The sighting of an ‘Eleanor’ replica Mustang is a rare thing here in Australia.
Sure, there are a couple getting around, even being driven. We’ve spotted one cruising around our local Melbourne, but only one.
We’re talking, of course, about Nicholas Cage’s co-star from the 2000 flick Gone in 60 Seconds, in which Cage’s character, Memphis, tries to steal a modified GT500-esque 1967 Mustang called Eleanor, along with a lot of other cars.
But in the US, seeing a Mustang in ‘Eleanor’ guise would be slightly more likely thanks to Fusion Motor Company.
People have re-created Eleanor Mustangs in the past, but Fusion has the rights to create official replicas of the car thanks to Gone in 60 Seconds co-producer Denise Halicki.
The head man at Fusion, Yoel Wazana, says he once owned an Eleanor replica built by someone else, but was disappointed with the quality. So he set out to build his own.
“I bought one of the first Eleanor tribute cars from a previous manufacturer. I loved the way it looked, but it had many issues.
“As the fiberglass body parts vibrated and sagged, the Bondo transitions to the sheet metal cracked. And those were just the body problems.

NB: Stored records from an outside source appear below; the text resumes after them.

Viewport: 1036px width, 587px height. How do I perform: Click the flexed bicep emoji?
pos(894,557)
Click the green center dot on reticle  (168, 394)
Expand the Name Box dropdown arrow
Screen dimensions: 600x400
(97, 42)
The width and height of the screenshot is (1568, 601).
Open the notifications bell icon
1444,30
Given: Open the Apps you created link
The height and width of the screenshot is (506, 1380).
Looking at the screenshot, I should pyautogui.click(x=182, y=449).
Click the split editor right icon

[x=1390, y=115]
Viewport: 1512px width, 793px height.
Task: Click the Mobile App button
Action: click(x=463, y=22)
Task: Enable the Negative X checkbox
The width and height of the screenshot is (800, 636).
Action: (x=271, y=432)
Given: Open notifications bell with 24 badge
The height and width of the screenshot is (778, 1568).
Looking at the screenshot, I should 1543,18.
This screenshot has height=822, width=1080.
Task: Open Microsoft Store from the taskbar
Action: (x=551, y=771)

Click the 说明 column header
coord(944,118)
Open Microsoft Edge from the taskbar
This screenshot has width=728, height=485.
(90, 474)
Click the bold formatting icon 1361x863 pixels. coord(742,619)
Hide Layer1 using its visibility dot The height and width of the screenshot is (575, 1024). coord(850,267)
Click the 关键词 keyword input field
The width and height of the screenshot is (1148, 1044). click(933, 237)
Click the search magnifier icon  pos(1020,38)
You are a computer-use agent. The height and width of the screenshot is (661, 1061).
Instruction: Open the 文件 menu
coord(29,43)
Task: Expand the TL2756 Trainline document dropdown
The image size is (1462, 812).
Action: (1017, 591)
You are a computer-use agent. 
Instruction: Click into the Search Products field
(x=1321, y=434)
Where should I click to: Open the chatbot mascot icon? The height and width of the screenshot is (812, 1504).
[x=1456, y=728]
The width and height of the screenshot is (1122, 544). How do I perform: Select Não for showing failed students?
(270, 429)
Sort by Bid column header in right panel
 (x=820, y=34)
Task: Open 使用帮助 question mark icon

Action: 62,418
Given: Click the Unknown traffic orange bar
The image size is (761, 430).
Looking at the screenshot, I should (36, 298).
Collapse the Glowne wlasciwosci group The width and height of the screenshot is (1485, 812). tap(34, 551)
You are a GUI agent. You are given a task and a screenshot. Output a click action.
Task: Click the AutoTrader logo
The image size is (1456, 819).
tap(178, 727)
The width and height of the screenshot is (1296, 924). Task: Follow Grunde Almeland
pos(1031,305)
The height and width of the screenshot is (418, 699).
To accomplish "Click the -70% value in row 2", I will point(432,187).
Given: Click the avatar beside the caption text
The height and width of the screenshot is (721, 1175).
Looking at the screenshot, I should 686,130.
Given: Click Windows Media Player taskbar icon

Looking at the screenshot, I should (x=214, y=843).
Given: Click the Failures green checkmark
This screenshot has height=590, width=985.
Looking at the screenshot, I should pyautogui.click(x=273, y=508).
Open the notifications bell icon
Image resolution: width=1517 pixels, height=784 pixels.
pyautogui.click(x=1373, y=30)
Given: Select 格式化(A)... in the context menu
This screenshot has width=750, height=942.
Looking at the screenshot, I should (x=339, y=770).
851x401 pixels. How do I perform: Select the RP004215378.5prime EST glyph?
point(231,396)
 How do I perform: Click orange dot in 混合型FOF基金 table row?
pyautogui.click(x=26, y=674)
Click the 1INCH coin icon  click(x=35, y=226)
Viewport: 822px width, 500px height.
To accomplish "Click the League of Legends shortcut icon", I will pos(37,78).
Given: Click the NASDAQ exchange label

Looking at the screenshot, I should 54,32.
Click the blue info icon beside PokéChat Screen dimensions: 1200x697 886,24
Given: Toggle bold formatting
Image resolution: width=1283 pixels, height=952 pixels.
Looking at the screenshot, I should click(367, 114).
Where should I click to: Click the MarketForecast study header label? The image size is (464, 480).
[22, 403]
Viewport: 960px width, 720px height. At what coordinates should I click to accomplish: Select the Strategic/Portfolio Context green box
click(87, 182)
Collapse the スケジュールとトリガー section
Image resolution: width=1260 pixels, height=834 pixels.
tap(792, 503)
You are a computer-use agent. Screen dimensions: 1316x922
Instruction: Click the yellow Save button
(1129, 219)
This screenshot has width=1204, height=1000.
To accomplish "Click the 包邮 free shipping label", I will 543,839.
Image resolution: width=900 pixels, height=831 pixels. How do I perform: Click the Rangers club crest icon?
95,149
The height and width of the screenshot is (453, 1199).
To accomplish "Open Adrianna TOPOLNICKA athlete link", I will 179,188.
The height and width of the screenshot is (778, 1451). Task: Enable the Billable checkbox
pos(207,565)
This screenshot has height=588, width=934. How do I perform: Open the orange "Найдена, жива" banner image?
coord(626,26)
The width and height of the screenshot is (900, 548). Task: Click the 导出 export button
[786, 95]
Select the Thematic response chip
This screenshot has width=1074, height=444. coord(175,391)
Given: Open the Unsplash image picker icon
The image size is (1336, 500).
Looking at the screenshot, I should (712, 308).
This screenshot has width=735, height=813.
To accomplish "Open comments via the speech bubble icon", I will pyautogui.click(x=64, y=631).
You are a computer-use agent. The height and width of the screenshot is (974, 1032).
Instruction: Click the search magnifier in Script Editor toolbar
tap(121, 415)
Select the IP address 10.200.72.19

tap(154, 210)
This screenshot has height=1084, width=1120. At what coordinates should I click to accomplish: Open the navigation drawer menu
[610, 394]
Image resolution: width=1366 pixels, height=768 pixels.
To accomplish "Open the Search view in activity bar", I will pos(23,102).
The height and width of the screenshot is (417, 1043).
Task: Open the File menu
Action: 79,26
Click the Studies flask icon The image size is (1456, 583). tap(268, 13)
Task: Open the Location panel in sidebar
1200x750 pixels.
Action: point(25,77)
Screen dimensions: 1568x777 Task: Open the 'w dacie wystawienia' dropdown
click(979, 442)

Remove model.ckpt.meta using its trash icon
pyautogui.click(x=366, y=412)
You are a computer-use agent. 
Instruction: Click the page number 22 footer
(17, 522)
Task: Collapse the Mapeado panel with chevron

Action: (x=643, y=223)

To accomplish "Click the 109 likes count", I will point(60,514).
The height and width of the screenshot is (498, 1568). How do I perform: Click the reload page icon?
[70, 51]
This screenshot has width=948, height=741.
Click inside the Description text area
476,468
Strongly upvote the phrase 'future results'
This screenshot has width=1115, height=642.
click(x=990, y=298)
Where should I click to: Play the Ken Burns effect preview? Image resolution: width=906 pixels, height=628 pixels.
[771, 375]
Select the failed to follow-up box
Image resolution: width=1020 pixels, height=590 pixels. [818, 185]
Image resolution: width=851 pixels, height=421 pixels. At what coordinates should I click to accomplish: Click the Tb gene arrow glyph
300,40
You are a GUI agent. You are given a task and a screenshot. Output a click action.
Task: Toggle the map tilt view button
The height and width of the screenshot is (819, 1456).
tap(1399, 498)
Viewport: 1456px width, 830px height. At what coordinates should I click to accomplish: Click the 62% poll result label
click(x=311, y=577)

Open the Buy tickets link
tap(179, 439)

“I owned it for eight years and ultimately sold it. I liked the Eleanor concept but wasn’t happy with the execution.”
Fusion uses 1967-68 Mustangs to create its replicas, stripping the car to the shell and making sure the body underneath is straight.
More structural reinforcement is added to account for the extra power and forces that will be running through the car. These Ponies don’t run on ‘60s power.
Fusion then creates its own carbon fibre spoilers and splitters, and uses LED lighting rather than the lighting the car would have had in 2000.
Five Roush engines options are available, with the standard being a 320kW 5.0-litre Coyote V8. A supercharger can be added, or the engine swapped for a 7.0-litre with carburettors, fuel injection, or injection and a supercharger for 559kW.
It even comes with a nitrous tank in the back, which can be hooked up to a “Go Baby Go” button on the shifter (as in the film) if customers don’t mind voiding the Roush warranty.
Fusion says the wait time for an Eleanor Mustang is around 6 months, with prices ranging from $189,000-$284,350 USD (or $240,870 to $362,389 AUD), depending on options.